Finding a place for Philip Larkin in Poet’s Corner

Philip Larkin

Philip Larkin

On Friday 2 December a ledger stone bearing the name of Philip Larkin will be placed in Poet’s Corner, Westminster Abbey, alongside writers such as Thomas Hardy, Edmund Spenser and of course William Shakespeare. There has been quite a lot of discussion about his being “welcomed into the bosom of Britain’s cultural establishment”. Some of his beliefs (and some of his poetry) were controversial,  but in one poll he was voted the most popular poet of the last 50 years, and a spokesman for Westminster Abbey has said “The Dean feels now is the right time to memorialise Larkin. Whatever rows have taken place about his view the bigger picture is his poetry and what shines through is that he’s one of our greatest poets and should be recognised as such.”

It will be exactly 31 years since Larkin died, but it’s not unusual for it to take a long time. Poet’s Corner was established in 1556 when Geoffrey Chaucer’s remains were interred there, over 100 years after he died. It was this that created a fashion for other writers to be buried there, including Spenser, Francis Beaumont and Ben Jonson, but many others are remembered with some kind of memorial. With the walls full of statues and plaques, nowadays a simple stone is laid in the floor.

Ledger stones set into the floor of Poet's Corner

Ledger stones set into the floor of Poet’s Corner

Shakespeare’s memorial was placed there in 1740, and is one of the most instantly-recognizable images of the man, endlessly copied. The statue on Stratford’s Town Hall, placed there in 1769, is based on it. It was designed by William Kent and executed by Peter Scheemakers. The Latin inscription above the head of the statue, in gold on a panel of dark marble, can be translated : “William Shakespeare [erected] 124 years after [his] death by public esteem”. A group of ladies, admirers of Shakespeare, put pressure on for there to be a memorial to Shakespeare in London and the cause was taken up by others including Alexander Pope. Money was raised by a benefit organised by Charles Fleetwood of the Drury Lane Theatre and John Rich of Covent Garden Theatre.
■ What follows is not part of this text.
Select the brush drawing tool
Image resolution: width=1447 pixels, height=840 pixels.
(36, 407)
The monument was indeed put there by public esteem as the public contributed towards the cost, and no fee was charged by the Dean and Chapter for erecting it.
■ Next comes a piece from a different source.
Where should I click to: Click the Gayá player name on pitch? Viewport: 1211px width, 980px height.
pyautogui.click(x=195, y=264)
Shakespeare had died and was buried in Holy Trinity Church in Stratford-upon-Avon in April 1616. Some time after this date, William Basse wrote a poem suggesting that Shakespeare’s remains should be reinterred in the Abbey:

The Shakespeare monument in Poet's Corner

The Shakespeare monument in Poet’s Corner

Renowned Spenser, lie a thought more nigh
To learned Chaucer, and rare Beaumond lie
A little nearer Spenser, to make room
For Shakespeare in your threefold, fourfold Tomb.
To lodge all four in one bed make a shift
Until Doomsday, for hardly will a fifth
Betwixt this day and that by Fate be slain,
For whom your Curtains may be drawn again.
If your precedency in death doth bar
A fourth place in your sacred sepulchre,
Under this carved marble of thine own,
Sleep, rare Tragedian, Shakespeare sleep alone;
Thy unmolested peace, unshared Cave,
Possess as Lord, not Tenant, of the Grave,
That unto us and others it may be
Honour hereafter to be laid by thee.

But by the time of the publication of the First Folio in 1623 the monument to Shakespeare had been put up in Stratford’s church, and Ben Jonson, writing his dedication to Shakespeare in that book, dismissed the idea with some direct references to Basse’s poem.
My Shakespeare, rise; I will not lodge thee by
Chaucer, or Spenser, or bid Beaumont lye
A little further, to make thee a roome :
Thou art a Moniment, without a tombe,
And art alive still, while thy Booke doth live,
And we have wits to read, and praise to give.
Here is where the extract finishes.